• [DOCUMENT EXTRACT]:
####
| Source: IBM. Cover for the AI ethics in action: An enterprise guide to progressing trustworthy AI report. |
The global study also indicated that despite a strong imperative for advancing trustworthy AI, including better performance compared to peers in sustainability, social responsibility, and diversity and inclusion, there remains a gap between leaders’ intention and meaningful actions. The study found that:
Business executives are now seen as the driving force in AI ethics
CEOs (28%) – but also Board members (10%), general counsels (10%), privacy officers (8%), as well as risk and compliance officers (6%) - are viewed as being most accountable for AI ethics by those surveyed.
While 66% of respondents cite the CEO or other C-level executive as having a strong influence on their organisation’s ethics strategy, more than half cite board directives (58%) and the shareholder community (53%).
Building trustworthy AI is perceived as a strategic differentiator
Organisations are beginning to implement AI ethics mechanisms. More than three-quarters of business leaders surveyed this year agree AI ethics is important to their organisations, up from about 50% in 2018.
At the same time, 75% of respondents believe ethics is a source of competitive differentiation, and more than 67% of respondents that view AI and AI ethics as important indicate their organisations outperform their peers in sustainability, social responsibility, and diversity and inclusion.
Many companies have started making strides. In fact, more than half of respondents say their organisations have taken steps to embed AI ethics into their existing approach to business ethics.
More than 45% of respondents say their organizations have created AI-specific ethics mechanisms, such as an AI project risk assessment framework and auditing/review process.
Ensuring ethical principles are embedded in AI solutions is an urgent need
However, progress is still too slow. More surveyed CEOs (79%) are now prepared to embed AI ethics into their AI practices – up from 20% in 2018 - and more than half of responding organisations have publicly endorsed common principles of AI ethics.
Yet less than a quarter of responding organisations have operationalised AI ethics, and fewer than 20% of respondents strongly agreed that their organisation’s practices and actions match (or exceed) their stated principles and values.
####
(Recorded data)
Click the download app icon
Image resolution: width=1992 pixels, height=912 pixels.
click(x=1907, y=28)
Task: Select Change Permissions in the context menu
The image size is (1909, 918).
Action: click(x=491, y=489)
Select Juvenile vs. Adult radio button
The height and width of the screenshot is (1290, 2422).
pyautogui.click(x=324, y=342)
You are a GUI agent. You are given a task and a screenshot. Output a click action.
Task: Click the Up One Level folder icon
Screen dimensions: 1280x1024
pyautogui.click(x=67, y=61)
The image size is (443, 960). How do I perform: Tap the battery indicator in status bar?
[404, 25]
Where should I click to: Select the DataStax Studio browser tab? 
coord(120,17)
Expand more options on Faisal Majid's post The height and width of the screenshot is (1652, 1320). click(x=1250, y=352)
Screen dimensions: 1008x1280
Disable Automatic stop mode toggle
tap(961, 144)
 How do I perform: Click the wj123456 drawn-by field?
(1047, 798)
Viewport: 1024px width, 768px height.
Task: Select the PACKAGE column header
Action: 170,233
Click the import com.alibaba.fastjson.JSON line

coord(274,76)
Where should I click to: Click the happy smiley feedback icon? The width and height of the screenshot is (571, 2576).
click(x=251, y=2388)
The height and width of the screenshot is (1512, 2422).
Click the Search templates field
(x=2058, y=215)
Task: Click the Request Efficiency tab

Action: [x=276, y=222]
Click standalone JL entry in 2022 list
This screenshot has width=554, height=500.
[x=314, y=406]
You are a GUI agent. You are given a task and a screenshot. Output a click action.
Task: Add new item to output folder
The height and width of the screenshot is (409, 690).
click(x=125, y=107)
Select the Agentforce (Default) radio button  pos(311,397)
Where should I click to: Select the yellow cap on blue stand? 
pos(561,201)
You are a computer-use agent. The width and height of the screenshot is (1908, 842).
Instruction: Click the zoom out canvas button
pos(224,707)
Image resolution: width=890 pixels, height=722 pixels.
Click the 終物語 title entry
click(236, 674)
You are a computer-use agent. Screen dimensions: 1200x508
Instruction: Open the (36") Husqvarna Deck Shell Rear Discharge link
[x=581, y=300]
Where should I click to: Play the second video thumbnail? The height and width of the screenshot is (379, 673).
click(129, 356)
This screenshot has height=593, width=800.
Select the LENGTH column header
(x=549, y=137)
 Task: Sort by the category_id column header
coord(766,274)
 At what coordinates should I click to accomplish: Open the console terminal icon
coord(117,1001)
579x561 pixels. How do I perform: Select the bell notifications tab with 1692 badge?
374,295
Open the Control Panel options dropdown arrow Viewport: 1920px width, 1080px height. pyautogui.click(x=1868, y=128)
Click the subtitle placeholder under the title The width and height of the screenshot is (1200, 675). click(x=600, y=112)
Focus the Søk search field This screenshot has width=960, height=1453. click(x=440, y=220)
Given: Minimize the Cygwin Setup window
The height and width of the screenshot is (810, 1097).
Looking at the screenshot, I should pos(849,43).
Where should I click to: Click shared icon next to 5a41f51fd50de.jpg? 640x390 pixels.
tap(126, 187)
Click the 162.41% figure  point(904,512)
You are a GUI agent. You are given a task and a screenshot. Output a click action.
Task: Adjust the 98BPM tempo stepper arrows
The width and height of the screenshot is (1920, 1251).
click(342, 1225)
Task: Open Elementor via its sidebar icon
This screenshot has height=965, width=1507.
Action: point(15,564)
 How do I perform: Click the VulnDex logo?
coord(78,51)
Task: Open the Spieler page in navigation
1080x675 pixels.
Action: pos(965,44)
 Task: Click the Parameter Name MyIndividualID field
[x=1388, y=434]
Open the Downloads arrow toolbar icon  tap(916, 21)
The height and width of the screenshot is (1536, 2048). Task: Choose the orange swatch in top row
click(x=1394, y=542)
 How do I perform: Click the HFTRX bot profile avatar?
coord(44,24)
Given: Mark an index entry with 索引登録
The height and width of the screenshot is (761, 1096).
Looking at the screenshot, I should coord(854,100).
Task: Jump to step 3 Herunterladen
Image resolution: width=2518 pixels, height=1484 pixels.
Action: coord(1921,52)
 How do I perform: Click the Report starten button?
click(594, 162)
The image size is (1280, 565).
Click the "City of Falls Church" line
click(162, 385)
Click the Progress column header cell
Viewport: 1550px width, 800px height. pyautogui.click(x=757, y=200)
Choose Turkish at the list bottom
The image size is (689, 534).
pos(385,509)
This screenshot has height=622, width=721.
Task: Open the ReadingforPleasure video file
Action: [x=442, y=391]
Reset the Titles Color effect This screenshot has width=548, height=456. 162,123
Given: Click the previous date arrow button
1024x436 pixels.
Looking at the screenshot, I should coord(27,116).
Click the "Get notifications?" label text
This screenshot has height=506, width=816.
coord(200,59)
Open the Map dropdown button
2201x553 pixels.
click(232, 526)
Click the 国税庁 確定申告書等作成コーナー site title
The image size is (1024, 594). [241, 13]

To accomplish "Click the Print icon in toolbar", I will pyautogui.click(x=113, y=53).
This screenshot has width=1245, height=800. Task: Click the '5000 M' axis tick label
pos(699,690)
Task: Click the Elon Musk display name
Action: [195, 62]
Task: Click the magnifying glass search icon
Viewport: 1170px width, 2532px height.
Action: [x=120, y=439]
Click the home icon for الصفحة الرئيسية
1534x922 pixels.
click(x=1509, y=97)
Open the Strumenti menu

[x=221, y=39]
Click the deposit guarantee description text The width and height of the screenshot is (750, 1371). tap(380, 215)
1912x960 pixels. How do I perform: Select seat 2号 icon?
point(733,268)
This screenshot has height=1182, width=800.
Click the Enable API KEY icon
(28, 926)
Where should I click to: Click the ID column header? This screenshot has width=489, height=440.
####
• [WRITTEN TASKS]:
1. Answer these questions using the AI ethics survey text:
(a) What percentage of respondents believe ethics is a source of competitive differentiation?
(b) What percentage of surveyed CEOs are now prepared to embed AI ethics into their AI practices, and what was the figure in 2018?
(c) What percentage of respondents cite the shareholder community as influencing their organization's ethics strategy?
2. List every role the AI ethics survey text names as viewed most accountable for AI ethics, with the percentage given for each.
3. Duplicate the passage of the AI ethics survey text from "More than 45%" to "and auditing/review process.", word for word.

• [OUTPUTS FOR THE TASKS]:
1.
(a) 75%
(b) 79%, up from 20% in 2018
(c) 53%

2.
- CEOs (28%)
- Board members (10%)
- General counsels (10%)
- Privacy officers (8%)
- Risk and compliance officers (6%)

3.
More than 45% of respondents say their organizations have created AI-specific ethics mechanisms, such as an AI project risk assessment framework and auditing/review process.